Los bailarines dormían en el diván, el uno apoyado en el otro. Klara y Lydia Nikolaevna estaban inclinadas sobre el viejo poeta, que tenía los ojos cerrados, en tanto que su rostro, del color de la arcilla seca, se estremecía de vez en cuando, en un espasmo de dolor.

Ahora era casi de día. Los trenes cruzaban dormidos la casa.

Mientras Ganin se acercaba a la cabecera de la cama, Podtyagin abrió los ojos. En aquel abismo en que iba precipitándose, su corazón encontró por un instante un débil agarradero. Podtyagin hubiera querido decir muchas cosas. Hubiera querido decir que ya nunca vería París, y menos aún su patria, que toda su vida había sido estúpida y estéril, y que ignoraba para qué había vivido y por qué moría. Volvió la cabeza a un lado, miró perplejo a Ganin y musitó:

– ¿Ve usted? Sin pasaporte.

Algo parecido a una sonrisa pasó por sus labios. Movió los ojos, y una vez más el abismo le atrajo hacia sus profundidades, una punzada le atravesó el corazón… Y respirar le parecía una inalcanzable delicia.

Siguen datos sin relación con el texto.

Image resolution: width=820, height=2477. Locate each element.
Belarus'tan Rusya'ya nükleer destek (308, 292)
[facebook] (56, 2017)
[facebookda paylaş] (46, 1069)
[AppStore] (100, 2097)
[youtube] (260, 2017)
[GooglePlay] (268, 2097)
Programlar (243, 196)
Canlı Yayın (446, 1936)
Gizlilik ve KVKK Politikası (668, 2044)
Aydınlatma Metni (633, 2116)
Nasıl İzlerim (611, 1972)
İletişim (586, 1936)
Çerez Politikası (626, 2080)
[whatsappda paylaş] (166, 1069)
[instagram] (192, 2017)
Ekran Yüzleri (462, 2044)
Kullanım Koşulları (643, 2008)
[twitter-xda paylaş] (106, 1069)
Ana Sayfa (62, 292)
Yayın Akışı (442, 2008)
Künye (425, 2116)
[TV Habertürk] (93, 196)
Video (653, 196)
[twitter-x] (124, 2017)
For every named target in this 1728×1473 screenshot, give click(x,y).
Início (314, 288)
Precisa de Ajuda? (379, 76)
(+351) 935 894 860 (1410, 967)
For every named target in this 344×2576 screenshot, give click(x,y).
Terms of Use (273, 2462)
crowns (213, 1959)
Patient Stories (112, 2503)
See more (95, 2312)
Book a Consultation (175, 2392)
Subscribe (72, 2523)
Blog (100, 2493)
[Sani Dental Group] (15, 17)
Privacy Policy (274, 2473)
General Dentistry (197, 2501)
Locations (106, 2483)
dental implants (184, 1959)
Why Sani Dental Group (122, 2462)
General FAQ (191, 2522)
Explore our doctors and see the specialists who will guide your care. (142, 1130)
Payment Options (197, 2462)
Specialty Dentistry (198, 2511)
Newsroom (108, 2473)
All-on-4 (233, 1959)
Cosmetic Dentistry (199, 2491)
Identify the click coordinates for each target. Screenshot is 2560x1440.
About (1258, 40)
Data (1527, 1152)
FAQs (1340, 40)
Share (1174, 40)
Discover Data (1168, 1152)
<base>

Con mano fuerte y blanca, Ganin agarró el borde del embozo, fijó la vista en el rostro del viejo poeta, y, en aquel mismo instante, recordó los vacilantes y fantasmales doppelgängers, los extras de cine rusos, que se habían vendido por diez marcos cada uno, y que, sabía Dios dónde, aún cruzaban el blanco resplandor de las pantallas cinematográficas. Pensó que, a pesar de todo, Podtyagin había dado algo, aunque este algo sólo fuera un par de pálidos versos que le habían dado calor y eterna vida, a él, a Ganin, de la misma manera que un perfume barato o los anuncios en una calle conocida llegan a sernos queridos. Durante un instante, Ganin vio la vida en toda la conmovedora belleza de su desesperanza y su dicha, y todo adquirió exaltada altura y profundo misterio, todo, su pasado, la cara de Podtyagin bañada por la pálida luz, el débil reflejo de la ventana en la azulada pared, y las dos mujeres con oscuros vestidos, inmóviles a su lado.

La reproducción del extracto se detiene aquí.